2.現在の統合失調症治療薬は全てドーパミン仮説に基づいている
ドーパミン仮説によれば、脳のドーパミンが多いことが統合失調症の原因だということになります。
という事は脳のドーパミンを少なくすることができれば、統合失調症は改善するはずです。
実際、現在用いられている統合失調症の治療薬(抗精神病薬)は全て、「脳のドーパミンのはたらきをブロックする」という作用機序を持っています。つまり、現在の統合失調症治療薬は全てドーパミン仮説に基づいて作られているのです。
ここからも統合失調症の原因仮説の中で、ドーパミン仮説が現時点でもっとも有力な仮説だという事が分かります。
そして統合失調症の治療薬は、明らかに統合失調症に対して効果があります。特に幻覚・妄想などといった陽性症状には明確に「効いている」と感じられます。ドーパミンをブロックする事が統合失調症の治療になることは、臨床感覚としても間違いはないでしょう。
ドーパミン仮説は統合失調症の原因の全てではありませんが、間違いなく原因の1つではあるのです。
3.ドーパミン仮説が正しい事を裏付ける根拠
「脳のドーパミンが過剰になると統合失調症が発症する」というドーパミン仮説は、ほぼ間違いなく統合失調症の原因の1つであると考えられています。
その根拠としては次のようなものがあります。
Ⅰ.ドーパミンをブロックするお薬が統合失調症に効果がある
先ほど説明したように、現在の統合失調症治療薬は全てドーパミンのはたらきをブロックすることが主な作用機序になります。
そしてこれらの薬で脳のドーパミンのはたらきをブロックすると、明らかに統合失調症の症状は改善します。特に陽性症状には明らかな効果を示します。

[データソースからの記録]
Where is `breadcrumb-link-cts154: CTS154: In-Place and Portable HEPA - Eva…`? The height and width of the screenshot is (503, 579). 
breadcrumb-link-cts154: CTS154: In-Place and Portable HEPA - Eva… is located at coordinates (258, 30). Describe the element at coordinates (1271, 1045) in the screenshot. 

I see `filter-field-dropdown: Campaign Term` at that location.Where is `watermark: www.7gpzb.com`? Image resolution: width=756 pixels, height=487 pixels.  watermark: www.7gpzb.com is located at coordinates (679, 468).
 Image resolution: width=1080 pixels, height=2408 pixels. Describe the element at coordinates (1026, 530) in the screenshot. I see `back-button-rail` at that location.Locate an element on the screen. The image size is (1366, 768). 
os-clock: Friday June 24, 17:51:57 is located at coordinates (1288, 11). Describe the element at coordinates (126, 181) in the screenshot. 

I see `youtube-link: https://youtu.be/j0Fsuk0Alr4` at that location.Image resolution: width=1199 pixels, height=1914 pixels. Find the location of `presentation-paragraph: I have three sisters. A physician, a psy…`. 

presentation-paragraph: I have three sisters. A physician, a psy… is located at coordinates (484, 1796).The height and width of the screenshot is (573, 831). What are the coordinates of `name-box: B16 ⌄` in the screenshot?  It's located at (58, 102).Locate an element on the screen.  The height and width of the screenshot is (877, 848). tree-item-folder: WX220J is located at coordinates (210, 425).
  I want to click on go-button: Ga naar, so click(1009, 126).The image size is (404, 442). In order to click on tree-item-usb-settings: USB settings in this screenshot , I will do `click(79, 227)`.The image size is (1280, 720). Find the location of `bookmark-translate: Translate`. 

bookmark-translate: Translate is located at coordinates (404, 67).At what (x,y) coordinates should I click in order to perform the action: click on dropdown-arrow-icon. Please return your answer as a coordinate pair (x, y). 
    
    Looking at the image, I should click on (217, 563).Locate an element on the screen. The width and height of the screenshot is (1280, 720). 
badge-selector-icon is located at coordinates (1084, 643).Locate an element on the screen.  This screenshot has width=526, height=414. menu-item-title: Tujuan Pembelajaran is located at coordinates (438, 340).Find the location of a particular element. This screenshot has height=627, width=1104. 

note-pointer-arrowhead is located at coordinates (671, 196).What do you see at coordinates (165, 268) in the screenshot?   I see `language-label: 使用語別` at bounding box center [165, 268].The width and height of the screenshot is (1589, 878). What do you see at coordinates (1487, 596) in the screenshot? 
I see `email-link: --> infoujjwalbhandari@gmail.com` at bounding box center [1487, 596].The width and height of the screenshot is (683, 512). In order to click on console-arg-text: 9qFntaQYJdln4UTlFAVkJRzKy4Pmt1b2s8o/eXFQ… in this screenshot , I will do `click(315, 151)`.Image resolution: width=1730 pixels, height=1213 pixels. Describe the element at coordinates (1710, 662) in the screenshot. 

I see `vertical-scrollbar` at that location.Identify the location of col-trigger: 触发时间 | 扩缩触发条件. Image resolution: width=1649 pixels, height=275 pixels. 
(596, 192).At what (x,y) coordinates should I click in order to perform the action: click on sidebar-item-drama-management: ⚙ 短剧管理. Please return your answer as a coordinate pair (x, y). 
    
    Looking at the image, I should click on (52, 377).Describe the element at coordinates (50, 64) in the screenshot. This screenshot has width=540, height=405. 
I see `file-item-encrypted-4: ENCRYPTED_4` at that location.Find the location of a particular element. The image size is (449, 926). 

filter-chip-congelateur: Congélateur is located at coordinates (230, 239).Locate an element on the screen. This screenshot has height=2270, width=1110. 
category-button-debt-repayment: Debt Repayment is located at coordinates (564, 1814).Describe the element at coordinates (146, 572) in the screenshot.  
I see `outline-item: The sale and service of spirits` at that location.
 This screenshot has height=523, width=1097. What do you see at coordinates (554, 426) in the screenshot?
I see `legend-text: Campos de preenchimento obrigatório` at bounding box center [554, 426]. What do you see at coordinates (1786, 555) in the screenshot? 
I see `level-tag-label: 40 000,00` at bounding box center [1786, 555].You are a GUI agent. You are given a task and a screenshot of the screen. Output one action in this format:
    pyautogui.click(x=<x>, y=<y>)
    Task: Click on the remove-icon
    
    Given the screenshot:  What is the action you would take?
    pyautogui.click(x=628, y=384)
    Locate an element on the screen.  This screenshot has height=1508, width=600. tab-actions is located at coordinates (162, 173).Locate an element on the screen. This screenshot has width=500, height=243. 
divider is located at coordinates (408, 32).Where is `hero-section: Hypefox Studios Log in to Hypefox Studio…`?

課題の目的:
統合失調症のドーパミン仮説を説明した抜粋本文について、最後の文の後から続きを書くこと。

以下の結果:
という事は、ドーパミン仮説は統合失調症の原因の1つとして正しい可能性が極めて高いという事が言えます。
Ⅱ.脳のドーパミンを増やす薬物を使うと、統合失調症に似た症状が出る
ドーパミン仮説が正しいとするならば、脳のドーパミン量を増やせば統合失調症のような症状が出るはずです。
脳のドーパミン量を増やす薬物としては、俗にいう「覚せい剤」が該当します。アンフェタミン、コカインなどですね。
覚せい剤を使うと、気分が「ハイ」になり、幻覚が見えたり、妄想的になったり、興奮して攻撃的になったりします。これは統合失調症の陽性症状と非常に良く似ていますね。
これもドーパミンが過剰になると統合失調症が発症する、という説を支持する根拠となります。
4.ドーパミン仮説の限界
ドーパミン仮説が統合失調症の原因の1つである事は、ほぼ間違いありません。
しかしあくまでも原因の「1つ」に過ぎず、ドーパミン仮説だけでは説明できないこともあるのもまた事実です。
ドーパミン仮説は確かに統合失調症の原因の1つではあるけども、それ以外にも様々な原因もあって、ドーパミン仮説はその中の1つに過ぎないという見解が現在では有力となっています。
ドーパミン仮説では説明できないことにはどんなことがあるのでしょうか。
Ⅰ.陽性症状以外は根拠が乏しい
ドーパミン仮説に基づけば、脳のドーパミンが増えすぎると、幻覚や妄想・興奮などといった陽性症状が出現します。そこでドーパミンをブロックするお薬を使えば陽性症状は改善します。
陽性症状に関しては、ドーパミン仮説の理論通りに治療が進む事が多いです。
しかし、その他の症状(陰性症状、認知症状など)に対しては、ドーパミンをブロックする抗精神病薬はあまり効果を示しません。
比較的陰性症状に効果があると言われているお薬に非定型抗精神病薬というものがあります。これは
・SDA:(商品名)リスパダール、ロナセン、ルーラン、インヴェガ
・MARTA:(商品名)ジプレキサ、セロクエル
・DSS:(商品名)エビリファイ
などがありますが、これらはドーパミンだけでなくセロトニンなどその他の受容体にも作用するから、陰性症状にも効果があるのではないかと言われています。
という事は陰性症状は、ドーパミン仮説以外の原因があるという事になります。
ドーパミン仮説は陽性症状では、理論通りの説明ができるのですが、それ以外の症状に関しては、ドーパミン仮説ではうまく説明できない点も多いのです。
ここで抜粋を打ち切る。